## AUSGEWÄHLTER TEXT:

Parlamentskorrespondenz Nr. 1486 vom 20.12.2022

Erhöhte Grundvergütungen für Zivil- und Grundwehrdiener erzielen Einstimmigkeit im Bundesrat

Kein Veto gegen AMA-Novelle zur Umgestaltung des Marketingbeitragssystems

Wien (PK) – Mit der einhelligen Zustimmung der Länderkammer nahmen sowohl das Wehrrechtsänderungsgesetz als auch eine Novelle des Zivildienstgesetzes heute ihre letzte parlamentarische Hürde. Zentrale Punkte beider Regierungsvorlagen stellen eine Erhöhung der Grundvergütung für Grundwehr- bzw. Zivildiener dar. Zudem bringt das Wehrrechtsänderungsgesetz weitere finanzielle Anreize sowie einen niederschwelligen Zugang zum Eignungstest, um das Bundesheer attraktiver zu machen. Mit der Zivildienstgesetz-Novelle müssen Wehrpflichtige künftig mindestens 21 Tage vor Erhalt des Einberufungsbefehls über diesen vorinformiert werden, um ihnen noch die Abgabe einer Zivildiensterklärung zu ermöglichen.

Außerdem befürworteten die Bundesrät:innen eine Novelle des AMA-Gesetzes. Damit werden künftig alle landwirtschaftlichen Produzenten durch eine Umgestaltung des Marketingbeitragssystems der Agrarmarkt Austria (AMA) ab 1. Jänner 2023 zur Finanzierung der AMA-Maßnahmen beitragen.

## ZIEL 1:
Tippen Sie aus der Parlamentskorrespondenz den Abschnitt von „Außerdem befürworteten die“ bis „der AMA-Maßnahmen beitragen.“ einschließlich wortgetreu ab.
## ZIEL 2:
Wie viele Tage vor Erhalt des Einberufungsbefehls müssen Wehrpflichtige laut der Parlamentskorrespondenz künftig darüber vorinformiert werden?

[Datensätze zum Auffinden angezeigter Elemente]

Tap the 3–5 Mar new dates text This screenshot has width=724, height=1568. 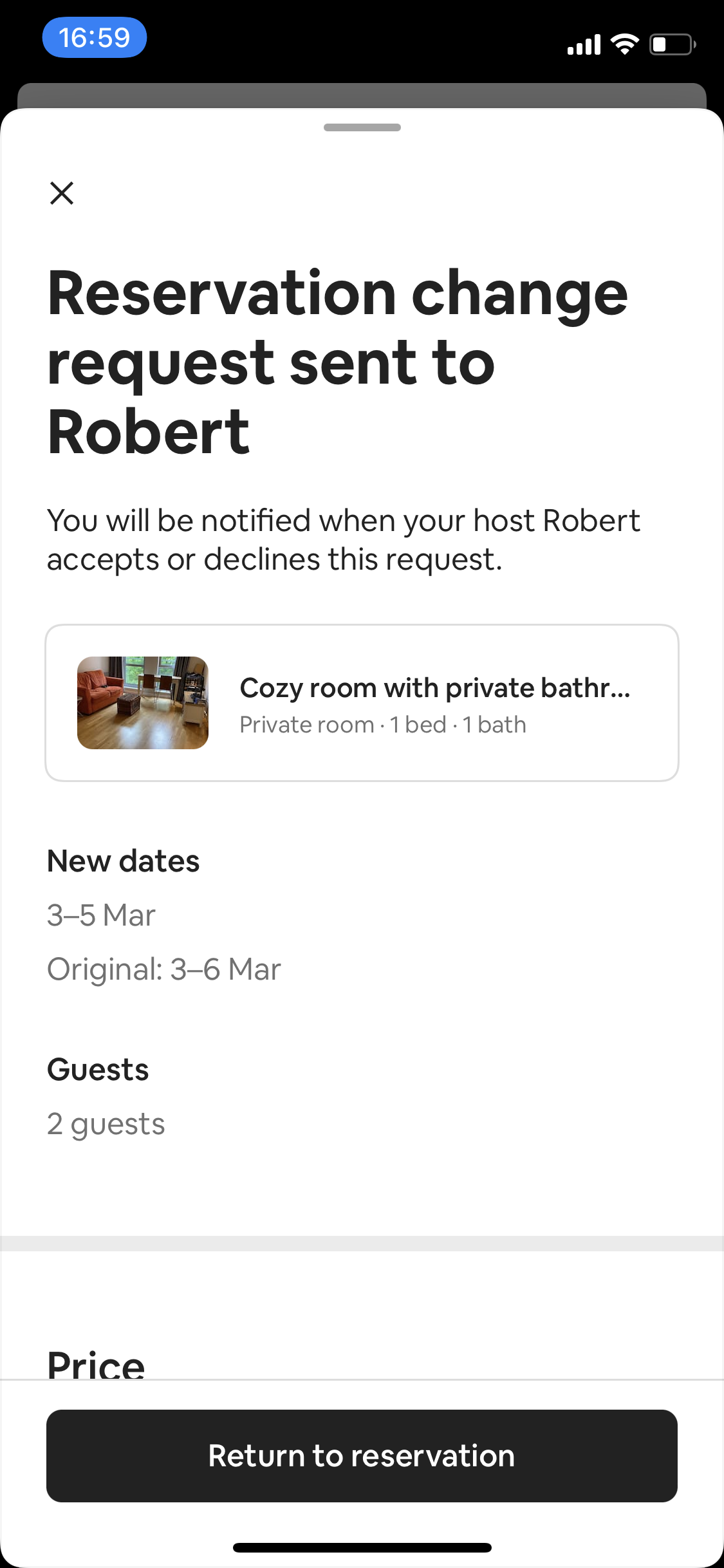tap(102, 915)
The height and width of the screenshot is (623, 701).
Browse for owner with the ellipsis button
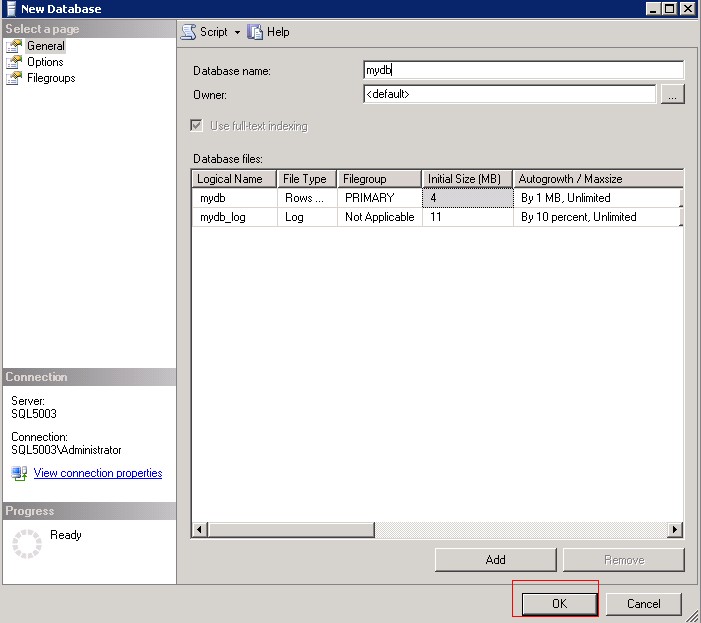point(672,94)
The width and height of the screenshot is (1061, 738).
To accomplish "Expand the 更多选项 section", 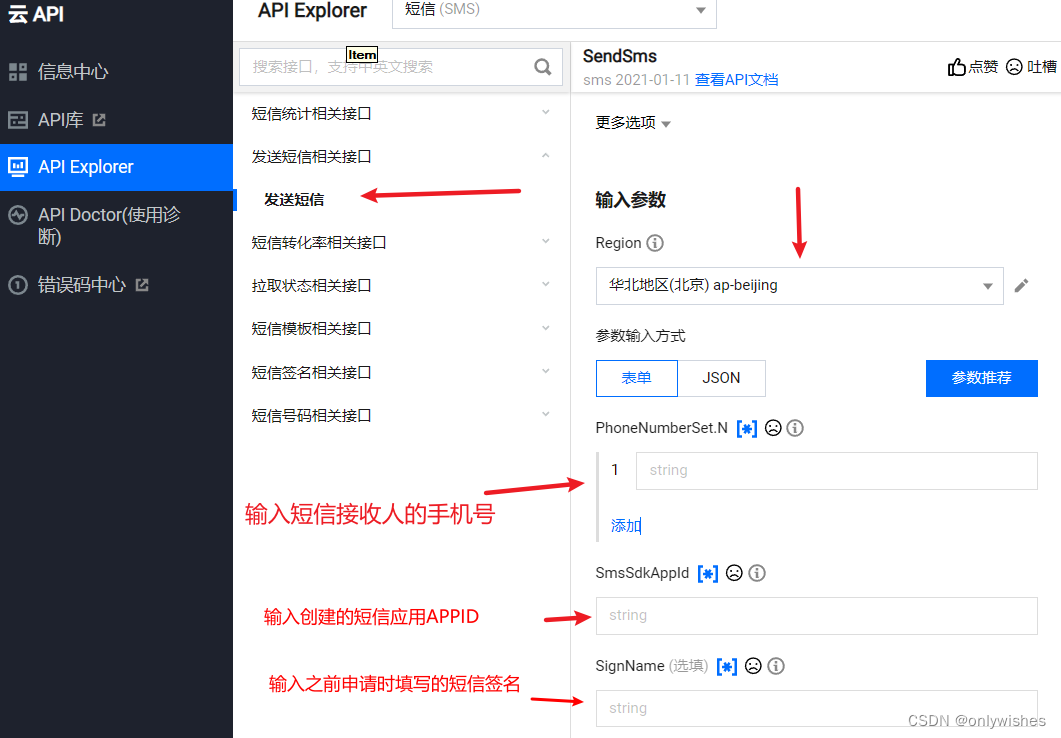I will click(633, 123).
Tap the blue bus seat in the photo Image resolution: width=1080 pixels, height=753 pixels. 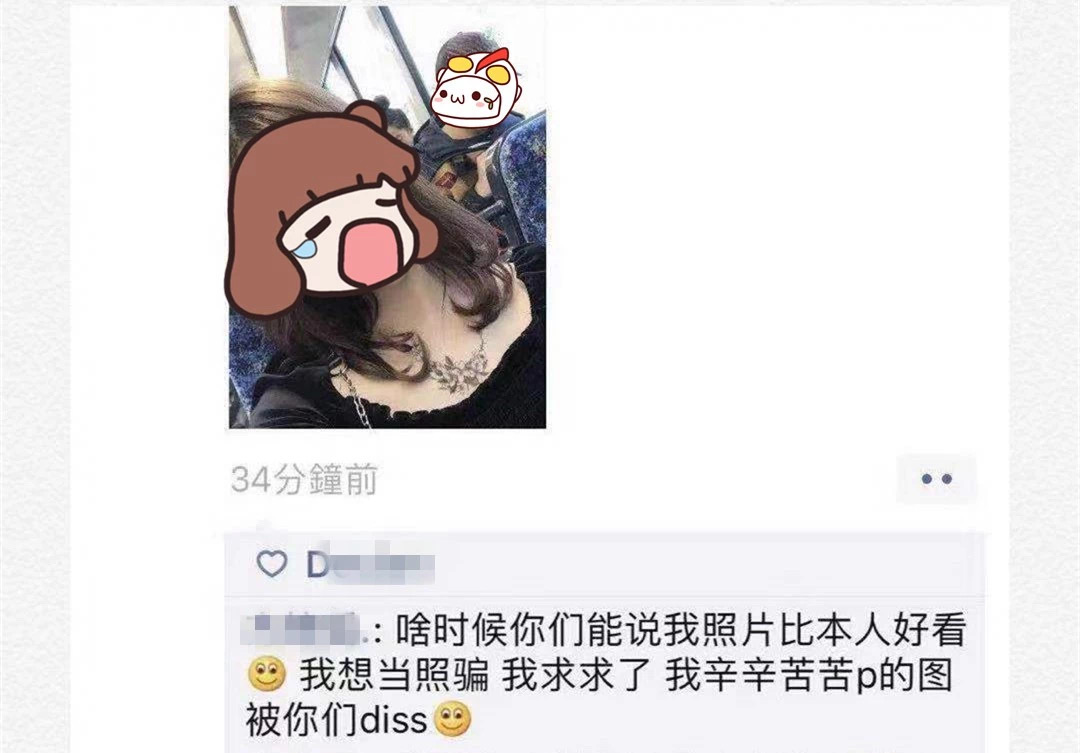point(521,179)
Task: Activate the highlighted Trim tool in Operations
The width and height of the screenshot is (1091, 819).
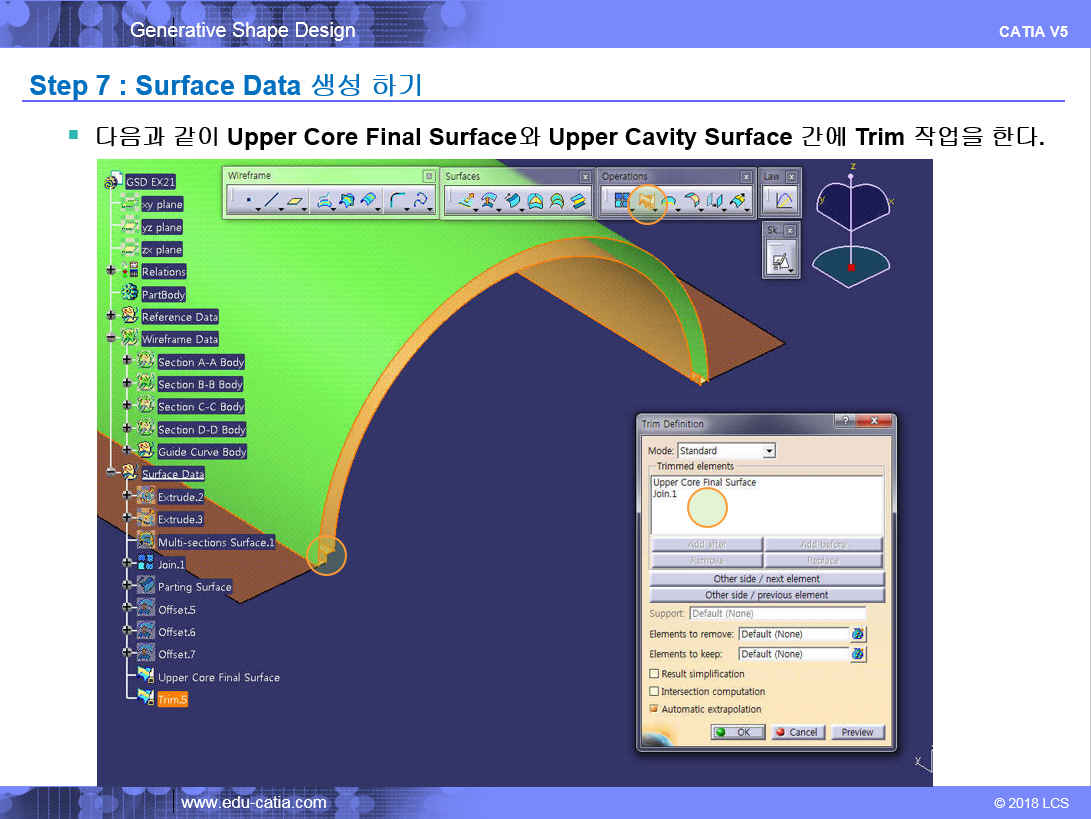Action: (647, 203)
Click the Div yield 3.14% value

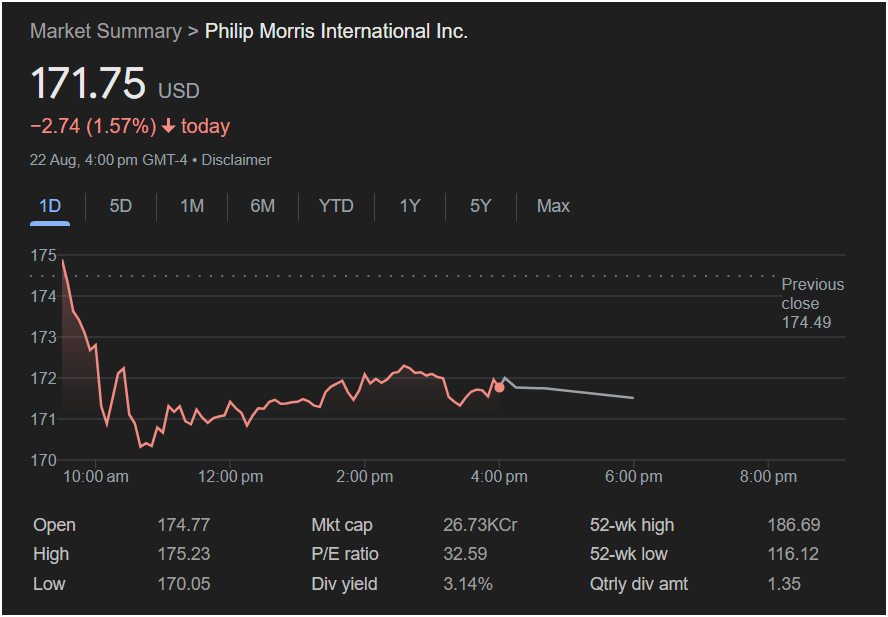(x=468, y=584)
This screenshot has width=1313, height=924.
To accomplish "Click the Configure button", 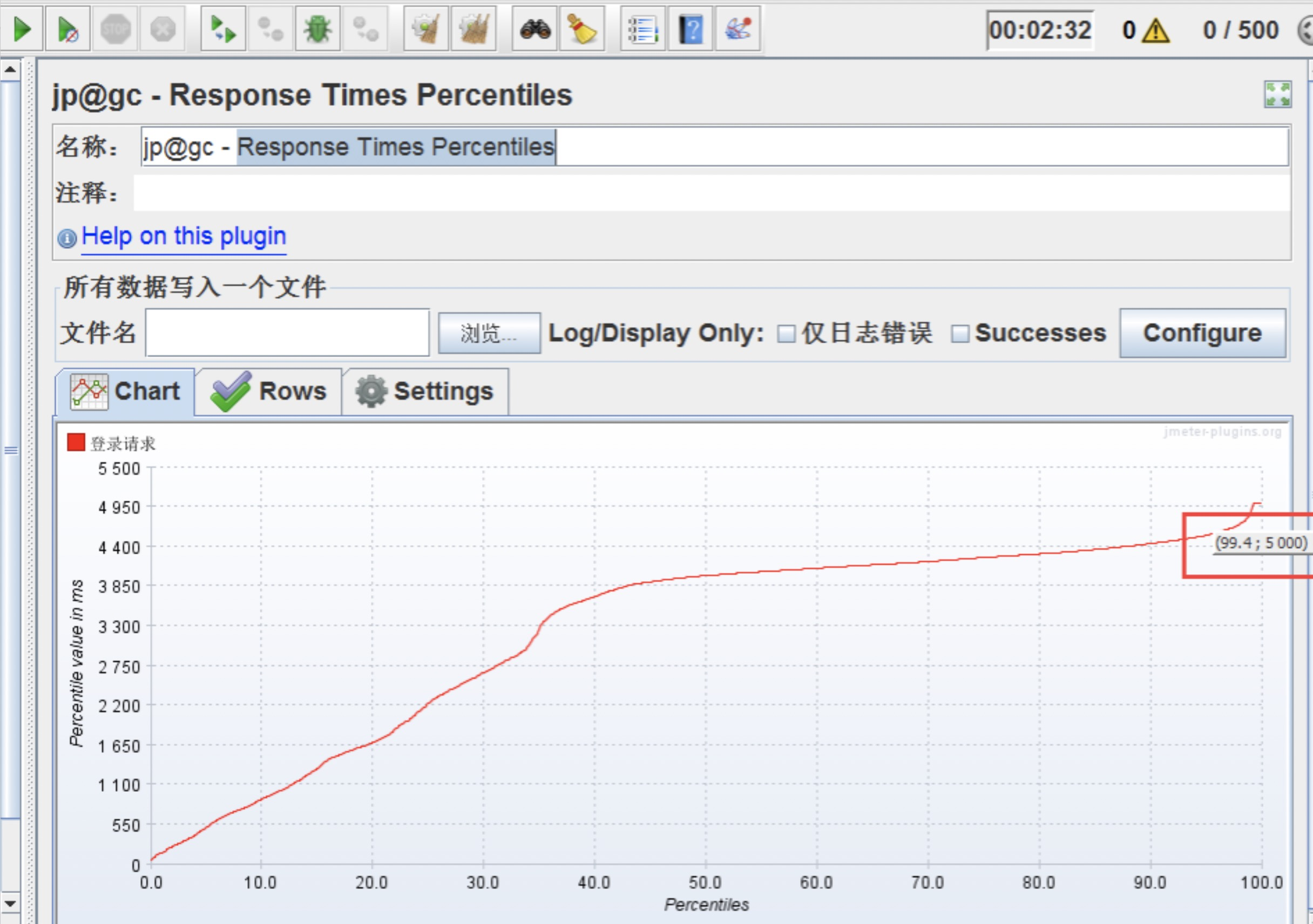I will (1202, 334).
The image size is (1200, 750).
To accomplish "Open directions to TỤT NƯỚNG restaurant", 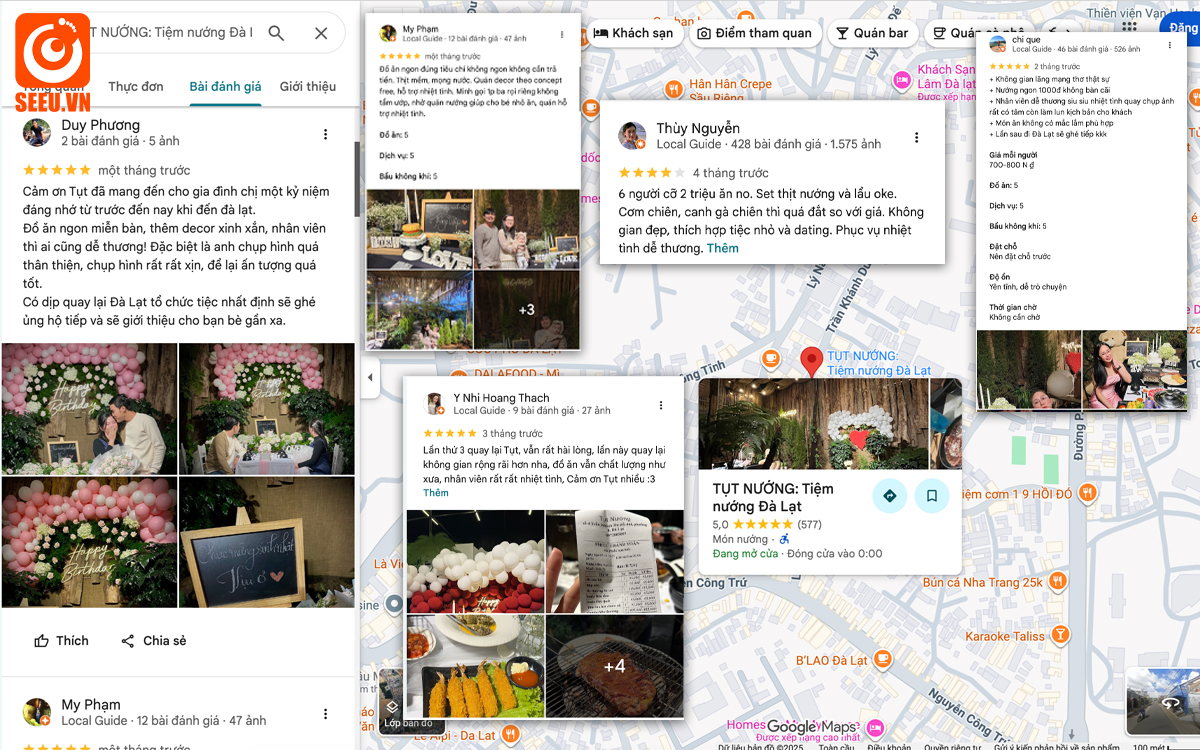I will click(x=889, y=496).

## ANTWORT 1:
Außerdem befürworteten die Bundesrät:innen eine Novelle des AMA-Gesetzes. Damit werden künftig alle landwirtschaftlichen Produzenten durch eine Umgestaltung des Marketingbeitragssystems der Agrarmarkt Austria (AMA) ab 1. Jänner 2023 zur Finanzierung der AMA-Maßnahmen beitragen.

## ANTWORT 2:
Mindestens 21 Tage vorher.